(Items in a dataset)
--- START ---
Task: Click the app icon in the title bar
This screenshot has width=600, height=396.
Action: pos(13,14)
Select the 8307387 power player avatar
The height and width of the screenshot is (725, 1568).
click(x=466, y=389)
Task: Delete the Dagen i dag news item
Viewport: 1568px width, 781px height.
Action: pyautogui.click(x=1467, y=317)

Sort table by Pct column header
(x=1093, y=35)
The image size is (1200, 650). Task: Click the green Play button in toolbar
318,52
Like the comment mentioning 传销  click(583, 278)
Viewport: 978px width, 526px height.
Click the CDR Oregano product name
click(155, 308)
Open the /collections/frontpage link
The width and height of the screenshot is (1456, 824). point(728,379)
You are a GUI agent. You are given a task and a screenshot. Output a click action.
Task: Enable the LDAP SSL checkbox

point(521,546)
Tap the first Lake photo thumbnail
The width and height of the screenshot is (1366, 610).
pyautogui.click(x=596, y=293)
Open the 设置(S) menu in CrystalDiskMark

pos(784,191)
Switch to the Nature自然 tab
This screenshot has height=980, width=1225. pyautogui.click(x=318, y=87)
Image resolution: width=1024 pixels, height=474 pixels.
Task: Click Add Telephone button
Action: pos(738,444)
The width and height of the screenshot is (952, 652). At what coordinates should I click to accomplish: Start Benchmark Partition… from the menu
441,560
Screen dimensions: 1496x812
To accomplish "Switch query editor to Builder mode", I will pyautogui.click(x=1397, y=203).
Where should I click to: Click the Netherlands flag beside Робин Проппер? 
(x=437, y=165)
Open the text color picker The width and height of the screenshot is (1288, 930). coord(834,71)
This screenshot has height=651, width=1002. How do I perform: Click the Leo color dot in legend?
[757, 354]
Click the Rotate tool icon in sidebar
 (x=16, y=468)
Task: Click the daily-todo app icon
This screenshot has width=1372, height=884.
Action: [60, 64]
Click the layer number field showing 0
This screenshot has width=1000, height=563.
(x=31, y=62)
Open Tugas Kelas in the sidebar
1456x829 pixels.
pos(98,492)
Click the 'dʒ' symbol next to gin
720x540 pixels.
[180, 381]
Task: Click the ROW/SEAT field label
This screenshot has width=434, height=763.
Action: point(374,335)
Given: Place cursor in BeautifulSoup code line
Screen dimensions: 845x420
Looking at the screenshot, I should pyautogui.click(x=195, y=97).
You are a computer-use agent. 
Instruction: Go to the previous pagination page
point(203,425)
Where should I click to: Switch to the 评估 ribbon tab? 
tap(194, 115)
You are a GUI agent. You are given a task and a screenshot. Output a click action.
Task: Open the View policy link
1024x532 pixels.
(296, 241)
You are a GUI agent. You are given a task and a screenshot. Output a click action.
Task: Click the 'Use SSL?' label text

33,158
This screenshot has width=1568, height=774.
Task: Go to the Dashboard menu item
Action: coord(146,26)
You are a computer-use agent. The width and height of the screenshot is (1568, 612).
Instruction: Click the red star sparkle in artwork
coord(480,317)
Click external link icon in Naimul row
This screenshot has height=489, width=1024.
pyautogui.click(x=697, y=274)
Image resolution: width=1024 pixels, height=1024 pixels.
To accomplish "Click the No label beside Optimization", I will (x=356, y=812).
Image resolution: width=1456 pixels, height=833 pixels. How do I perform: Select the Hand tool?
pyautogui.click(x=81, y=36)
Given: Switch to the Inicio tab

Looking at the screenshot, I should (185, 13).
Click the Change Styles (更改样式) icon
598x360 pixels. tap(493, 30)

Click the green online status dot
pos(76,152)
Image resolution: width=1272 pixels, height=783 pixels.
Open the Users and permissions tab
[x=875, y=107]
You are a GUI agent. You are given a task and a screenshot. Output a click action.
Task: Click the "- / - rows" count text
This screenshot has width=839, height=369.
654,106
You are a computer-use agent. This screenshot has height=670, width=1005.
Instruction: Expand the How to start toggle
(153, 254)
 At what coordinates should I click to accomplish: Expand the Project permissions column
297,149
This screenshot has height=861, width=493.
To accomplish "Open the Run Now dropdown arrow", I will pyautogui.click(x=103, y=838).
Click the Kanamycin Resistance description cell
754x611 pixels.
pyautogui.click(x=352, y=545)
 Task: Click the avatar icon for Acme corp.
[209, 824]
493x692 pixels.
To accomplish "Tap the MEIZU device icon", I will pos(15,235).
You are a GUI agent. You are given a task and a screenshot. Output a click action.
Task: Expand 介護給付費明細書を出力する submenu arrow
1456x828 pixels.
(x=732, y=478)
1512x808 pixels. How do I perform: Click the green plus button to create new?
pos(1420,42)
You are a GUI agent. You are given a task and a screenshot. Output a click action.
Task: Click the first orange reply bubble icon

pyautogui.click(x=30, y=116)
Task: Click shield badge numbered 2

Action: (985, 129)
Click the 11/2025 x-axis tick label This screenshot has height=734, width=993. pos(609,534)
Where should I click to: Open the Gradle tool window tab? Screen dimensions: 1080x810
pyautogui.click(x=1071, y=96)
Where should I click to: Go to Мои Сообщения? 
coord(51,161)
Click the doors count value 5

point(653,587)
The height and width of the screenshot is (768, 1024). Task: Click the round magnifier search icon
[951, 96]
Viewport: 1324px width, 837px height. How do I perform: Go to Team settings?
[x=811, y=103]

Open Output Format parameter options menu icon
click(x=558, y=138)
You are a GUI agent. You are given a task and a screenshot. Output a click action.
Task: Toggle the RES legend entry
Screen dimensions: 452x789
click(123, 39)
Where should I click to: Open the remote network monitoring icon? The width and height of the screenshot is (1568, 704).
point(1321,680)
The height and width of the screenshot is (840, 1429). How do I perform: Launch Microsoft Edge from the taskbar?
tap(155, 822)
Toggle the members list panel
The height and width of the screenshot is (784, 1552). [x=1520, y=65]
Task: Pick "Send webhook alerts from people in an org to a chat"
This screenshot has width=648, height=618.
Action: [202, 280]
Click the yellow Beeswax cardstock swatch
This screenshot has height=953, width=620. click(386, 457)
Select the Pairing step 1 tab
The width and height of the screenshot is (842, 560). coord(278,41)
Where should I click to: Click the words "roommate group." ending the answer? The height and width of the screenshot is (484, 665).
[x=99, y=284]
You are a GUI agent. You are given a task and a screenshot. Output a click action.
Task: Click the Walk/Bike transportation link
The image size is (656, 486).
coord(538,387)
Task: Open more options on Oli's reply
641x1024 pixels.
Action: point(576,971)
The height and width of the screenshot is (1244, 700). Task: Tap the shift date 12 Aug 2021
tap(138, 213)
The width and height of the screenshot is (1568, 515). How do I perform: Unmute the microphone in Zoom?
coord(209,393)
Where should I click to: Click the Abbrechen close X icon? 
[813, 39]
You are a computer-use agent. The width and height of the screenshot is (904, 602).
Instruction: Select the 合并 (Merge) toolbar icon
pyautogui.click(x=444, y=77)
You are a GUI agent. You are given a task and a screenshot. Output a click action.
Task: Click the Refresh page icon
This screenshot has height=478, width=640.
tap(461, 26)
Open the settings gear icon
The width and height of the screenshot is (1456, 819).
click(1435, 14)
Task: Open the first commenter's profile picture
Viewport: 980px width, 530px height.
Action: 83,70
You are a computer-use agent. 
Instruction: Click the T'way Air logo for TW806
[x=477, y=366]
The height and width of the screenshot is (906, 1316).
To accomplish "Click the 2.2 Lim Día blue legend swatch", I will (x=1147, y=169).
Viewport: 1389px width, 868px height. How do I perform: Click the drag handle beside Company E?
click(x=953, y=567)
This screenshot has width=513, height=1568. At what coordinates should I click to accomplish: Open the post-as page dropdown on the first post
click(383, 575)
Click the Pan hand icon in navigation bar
--- END ---
▸ **SET EXERCISE**:
Write out every one of the lines above word for word, with nothing changed.

▸ **RESPONSE**:
Task: Click the app icon in the title bar
This screenshot has width=600, height=396.
Action: pos(13,14)
Select the 8307387 power player avatar
The height and width of the screenshot is (725, 1568).
click(x=466, y=389)
Task: Delete the Dagen i dag news item
Viewport: 1568px width, 781px height.
Action: pyautogui.click(x=1467, y=317)

Sort table by Pct column header
(x=1093, y=35)
The image size is (1200, 650). Task: Click the green Play button in toolbar
318,52
Like the comment mentioning 传销  click(583, 278)
Viewport: 978px width, 526px height.
Click the CDR Oregano product name
click(155, 308)
Open the /collections/frontpage link
The width and height of the screenshot is (1456, 824). point(728,379)
You are a GUI agent. You are given a task and a screenshot. Output a click action.
Task: Enable the LDAP SSL checkbox

point(521,546)
Tap the first Lake photo thumbnail
The width and height of the screenshot is (1366, 610).
pyautogui.click(x=596, y=293)
Open the 设置(S) menu in CrystalDiskMark

pos(784,191)
Switch to the Nature自然 tab
This screenshot has height=980, width=1225. pyautogui.click(x=318, y=87)
Image resolution: width=1024 pixels, height=474 pixels.
Task: Click Add Telephone button
Action: pos(738,444)
The width and height of the screenshot is (952, 652). At what coordinates should I click to accomplish: Start Benchmark Partition… from the menu
441,560
Screen dimensions: 1496x812
To accomplish "Switch query editor to Builder mode", I will pyautogui.click(x=1397, y=203).
Where should I click to: Click the Netherlands flag beside Робин Проппер? 
(x=437, y=165)
Open the text color picker The width and height of the screenshot is (1288, 930). coord(834,71)
This screenshot has height=651, width=1002. How do I perform: Click the Leo color dot in legend?
[757, 354]
Click the Rotate tool icon in sidebar
 (x=16, y=468)
Task: Click the daily-todo app icon
This screenshot has width=1372, height=884.
Action: [60, 64]
Click the layer number field showing 0
This screenshot has width=1000, height=563.
(x=31, y=62)
Open Tugas Kelas in the sidebar
1456x829 pixels.
pos(98,492)
Click the 'dʒ' symbol next to gin
720x540 pixels.
[180, 381]
Task: Click the ROW/SEAT field label
This screenshot has width=434, height=763.
Action: point(374,335)
Given: Place cursor in BeautifulSoup code line
Screen dimensions: 845x420
Looking at the screenshot, I should pyautogui.click(x=195, y=97).
You are a computer-use agent. 
Instruction: Go to the previous pagination page
point(203,425)
Where should I click to: Switch to the 评估 ribbon tab? 
tap(194, 115)
You are a GUI agent. You are given a task and a screenshot. Output a click action.
Task: Open the View policy link
1024x532 pixels.
(296, 241)
You are a GUI agent. You are given a task and a screenshot. Output a click action.
Task: Click the 'Use SSL?' label text

33,158
This screenshot has width=1568, height=774.
Task: Go to the Dashboard menu item
Action: coord(146,26)
You are a computer-use agent. The width and height of the screenshot is (1568, 612).
Instruction: Click the red star sparkle in artwork
coord(480,317)
Click external link icon in Naimul row
This screenshot has height=489, width=1024.
pyautogui.click(x=697, y=274)
Image resolution: width=1024 pixels, height=1024 pixels.
To accomplish "Click the No label beside Optimization", I will (x=356, y=812).
Image resolution: width=1456 pixels, height=833 pixels. How do I perform: Select the Hand tool?
pyautogui.click(x=81, y=36)
Given: Switch to the Inicio tab

Looking at the screenshot, I should (185, 13).
Click the Change Styles (更改样式) icon
598x360 pixels. tap(493, 30)

Click the green online status dot
pos(76,152)
Image resolution: width=1272 pixels, height=783 pixels.
Open the Users and permissions tab
[x=875, y=107]
You are a GUI agent. You are given a task and a screenshot. Output a click action.
Task: Click the "- / - rows" count text
This screenshot has width=839, height=369.
654,106
You are a computer-use agent. This screenshot has height=670, width=1005.
Instruction: Expand the How to start toggle
(153, 254)
 At what coordinates should I click to accomplish: Expand the Project permissions column
297,149
This screenshot has height=861, width=493.
To accomplish "Open the Run Now dropdown arrow", I will pyautogui.click(x=103, y=838).
Click the Kanamycin Resistance description cell
754x611 pixels.
pyautogui.click(x=352, y=545)
 Task: Click the avatar icon for Acme corp.
[209, 824]
493x692 pixels.
To accomplish "Tap the MEIZU device icon", I will pos(15,235).
You are a GUI agent. You are given a task and a screenshot. Output a click action.
Task: Expand 介護給付費明細書を出力する submenu arrow
1456x828 pixels.
(x=732, y=478)
1512x808 pixels. How do I perform: Click the green plus button to create new?
pos(1420,42)
You are a GUI agent. You are given a task and a screenshot. Output a click action.
Task: Click the first orange reply bubble icon

pyautogui.click(x=30, y=116)
Task: Click shield badge numbered 2

Action: (985, 129)
Click the 11/2025 x-axis tick label This screenshot has height=734, width=993. pos(609,534)
Where should I click to: Open the Gradle tool window tab? Screen dimensions: 1080x810
pyautogui.click(x=1071, y=96)
Where should I click to: Go to Мои Сообщения? 
coord(51,161)
Click the doors count value 5

point(653,587)
The height and width of the screenshot is (768, 1024). Task: Click the round magnifier search icon
[951, 96]
Viewport: 1324px width, 837px height. How do I perform: Go to Team settings?
[x=811, y=103]

Open Output Format parameter options menu icon
click(x=558, y=138)
You are a GUI agent. You are given a task and a screenshot. Output a click action.
Task: Toggle the RES legend entry
Screen dimensions: 452x789
click(123, 39)
Where should I click to: Open the remote network monitoring icon? The width and height of the screenshot is (1568, 704).
point(1321,680)
The height and width of the screenshot is (840, 1429). How do I perform: Launch Microsoft Edge from the taskbar?
tap(155, 822)
Toggle the members list panel
The height and width of the screenshot is (784, 1552). [x=1520, y=65]
Task: Pick "Send webhook alerts from people in an org to a chat"
This screenshot has width=648, height=618.
Action: [202, 280]
Click the yellow Beeswax cardstock swatch
This screenshot has height=953, width=620. click(386, 457)
Select the Pairing step 1 tab
The width and height of the screenshot is (842, 560). coord(278,41)
Where should I click to: Click the words "roommate group." ending the answer? The height and width of the screenshot is (484, 665).
[x=99, y=284]
You are a GUI agent. You are given a task and a screenshot. Output a click action.
Task: Click the Walk/Bike transportation link
The image size is (656, 486).
coord(538,387)
Task: Open more options on Oli's reply
641x1024 pixels.
Action: point(576,971)
The height and width of the screenshot is (1244, 700). Task: Tap the shift date 12 Aug 2021
tap(138, 213)
The width and height of the screenshot is (1568, 515). How do I perform: Unmute the microphone in Zoom?
coord(209,393)
Where should I click to: Click the Abbrechen close X icon? 
[813, 39]
You are a computer-use agent. The width and height of the screenshot is (904, 602).
Instruction: Select the 合并 (Merge) toolbar icon
pyautogui.click(x=444, y=77)
You are a GUI agent. You are given a task and a screenshot. Output a click action.
Task: Click the Refresh page icon
This screenshot has height=478, width=640.
tap(461, 26)
Open the settings gear icon
The width and height of the screenshot is (1456, 819).
click(1435, 14)
Task: Open the first commenter's profile picture
Viewport: 980px width, 530px height.
Action: 83,70
You are a computer-use agent. 
Instruction: Click the T'way Air logo for TW806
[x=477, y=366]
The height and width of the screenshot is (906, 1316).
To accomplish "Click the 2.2 Lim Día blue legend swatch", I will (x=1147, y=169).
Viewport: 1389px width, 868px height. How do I perform: Click the drag handle beside Company E?
click(x=953, y=567)
This screenshot has width=513, height=1568. At what coordinates should I click to accomplish: Open the post-as page dropdown on the first post
click(383, 575)
Click the Pan hand icon in navigation bar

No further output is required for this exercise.